Every AI developer tool that has been seriously audited has been found vulnerable. The attack surfaces differ - container metadata, repository descriptions, file contents, configuration files - but the root cause is consistent: AI systems that execute actions based on untrusted inputs without validation.
Noma Security’s recommendation is to implement “Zero-Trust for AI Context” - treating all context provided to AI agents as potentially malicious, deploying deep-content inspection for instruction patterns, and enforcing human-in-the-loop controls for anything with elevated privileges.
What You Should Do
Update Docker Desktop to version 4.50.0 or later if you haven’t already. The patch has been out since November 2025.
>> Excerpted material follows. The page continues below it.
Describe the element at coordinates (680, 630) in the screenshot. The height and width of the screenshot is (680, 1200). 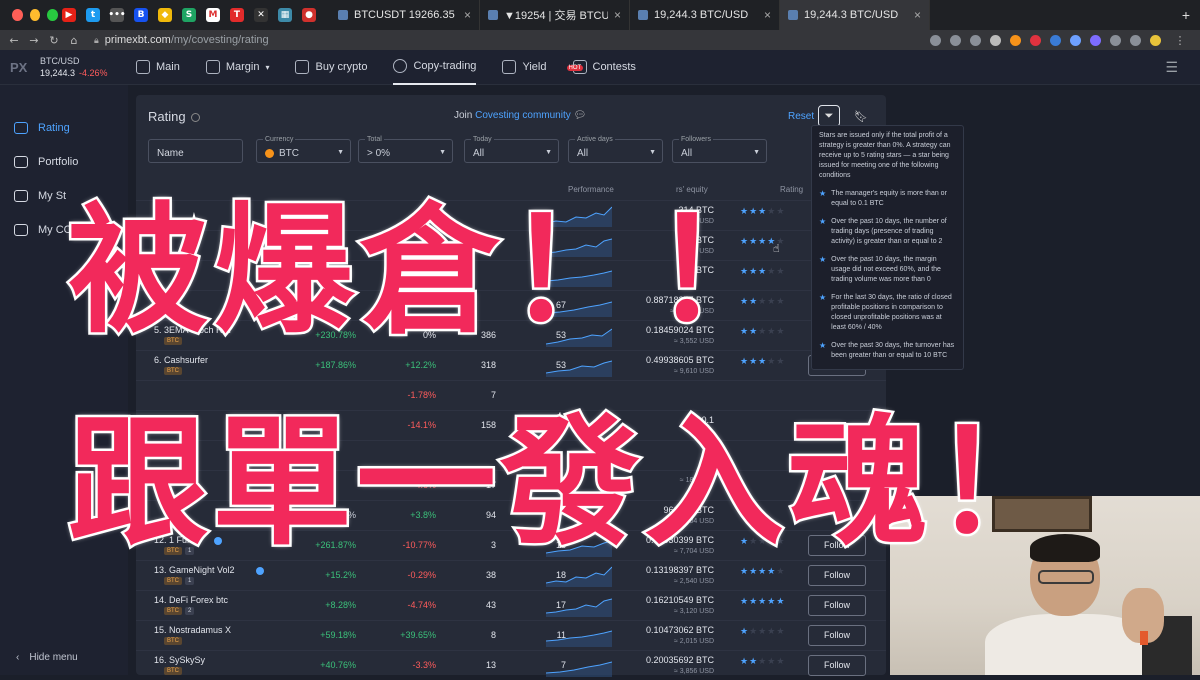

Audit your AI tool chain. Ask Gordon isn’t the only AI assistant with MCP or tool-calling capabilities. Any AI tool that reads external content and can execute commands is a potential vector. List your AI integrations and evaluate what each one can access and do.
Treat container images like untrusted code. You wouldn’t run a random binary from the internet. Apply the same skepticism to Docker images from unknown publishers - especially if your AI tools automatically inspect them.
Watch the confirmation prompts. Docker’s human-in-the-loop fix only works if you actually read the prompts. Don’t train yourself to auto-approve.
Restrict MCP tool permissions. If your development environment uses MCP-based tools, enforce least-privilege principles. Not every AI assistant needs the ability to execute commands, access the network, or read your environment variables.
The AI tools developers rely on are being integrated faster than they’re being secured. DockerDash is a case study in what happens when execution capability outpaces trust verification. It won’t be the last.